WHAT TO PRODUCE: Find "Open the MSFU bookmark" in the data, then restate the line it sits in and every later line word for word, ending with the last line.

────────────────────

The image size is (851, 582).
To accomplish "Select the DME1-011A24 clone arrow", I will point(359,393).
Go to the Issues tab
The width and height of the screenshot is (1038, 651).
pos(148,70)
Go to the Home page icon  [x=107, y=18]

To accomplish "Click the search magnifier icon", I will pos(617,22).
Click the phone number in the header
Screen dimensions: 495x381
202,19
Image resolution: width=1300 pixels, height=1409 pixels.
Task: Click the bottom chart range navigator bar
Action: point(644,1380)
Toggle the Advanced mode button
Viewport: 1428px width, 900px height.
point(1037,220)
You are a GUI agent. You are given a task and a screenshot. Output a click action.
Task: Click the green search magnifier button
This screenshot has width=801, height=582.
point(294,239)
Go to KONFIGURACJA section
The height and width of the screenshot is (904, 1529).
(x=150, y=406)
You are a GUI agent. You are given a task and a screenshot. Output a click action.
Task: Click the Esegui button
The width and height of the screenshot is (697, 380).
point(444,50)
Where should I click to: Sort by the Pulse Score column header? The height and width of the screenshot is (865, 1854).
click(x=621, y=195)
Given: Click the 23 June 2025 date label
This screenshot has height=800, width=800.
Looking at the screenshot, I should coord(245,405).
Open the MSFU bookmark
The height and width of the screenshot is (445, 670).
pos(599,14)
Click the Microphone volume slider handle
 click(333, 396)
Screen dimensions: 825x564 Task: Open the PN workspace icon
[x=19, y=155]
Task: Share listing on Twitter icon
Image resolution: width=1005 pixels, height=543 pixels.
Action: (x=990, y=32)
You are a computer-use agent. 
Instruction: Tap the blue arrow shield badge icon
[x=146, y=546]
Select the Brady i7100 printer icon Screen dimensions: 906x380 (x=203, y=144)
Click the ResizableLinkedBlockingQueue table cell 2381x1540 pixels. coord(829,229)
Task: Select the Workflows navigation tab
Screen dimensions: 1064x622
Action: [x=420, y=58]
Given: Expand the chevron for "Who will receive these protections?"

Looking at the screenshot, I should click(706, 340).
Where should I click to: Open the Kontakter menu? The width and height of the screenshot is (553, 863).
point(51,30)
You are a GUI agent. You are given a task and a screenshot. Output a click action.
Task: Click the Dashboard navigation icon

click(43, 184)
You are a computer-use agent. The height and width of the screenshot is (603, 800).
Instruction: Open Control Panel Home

────────────────────

RESPONSE TO THIS EXERCISE:
Open the MSFU bookmark
The height and width of the screenshot is (445, 670).
pos(599,14)
Click the Microphone volume slider handle
 click(333, 396)
Screen dimensions: 825x564 Task: Open the PN workspace icon
[x=19, y=155]
Task: Share listing on Twitter icon
Image resolution: width=1005 pixels, height=543 pixels.
Action: (x=990, y=32)
You are a computer-use agent. 
Instruction: Tap the blue arrow shield badge icon
[x=146, y=546]
Select the Brady i7100 printer icon Screen dimensions: 906x380 (x=203, y=144)
Click the ResizableLinkedBlockingQueue table cell 2381x1540 pixels. coord(829,229)
Task: Select the Workflows navigation tab
Screen dimensions: 1064x622
Action: [x=420, y=58]
Given: Expand the chevron for "Who will receive these protections?"

Looking at the screenshot, I should click(706, 340).
Where should I click to: Open the Kontakter menu? The width and height of the screenshot is (553, 863).
point(51,30)
You are a GUI agent. You are given a task and a screenshot. Output a click action.
Task: Click the Dashboard navigation icon

click(43, 184)
You are a computer-use agent. The height and width of the screenshot is (603, 800).
Instruction: Open Control Panel Home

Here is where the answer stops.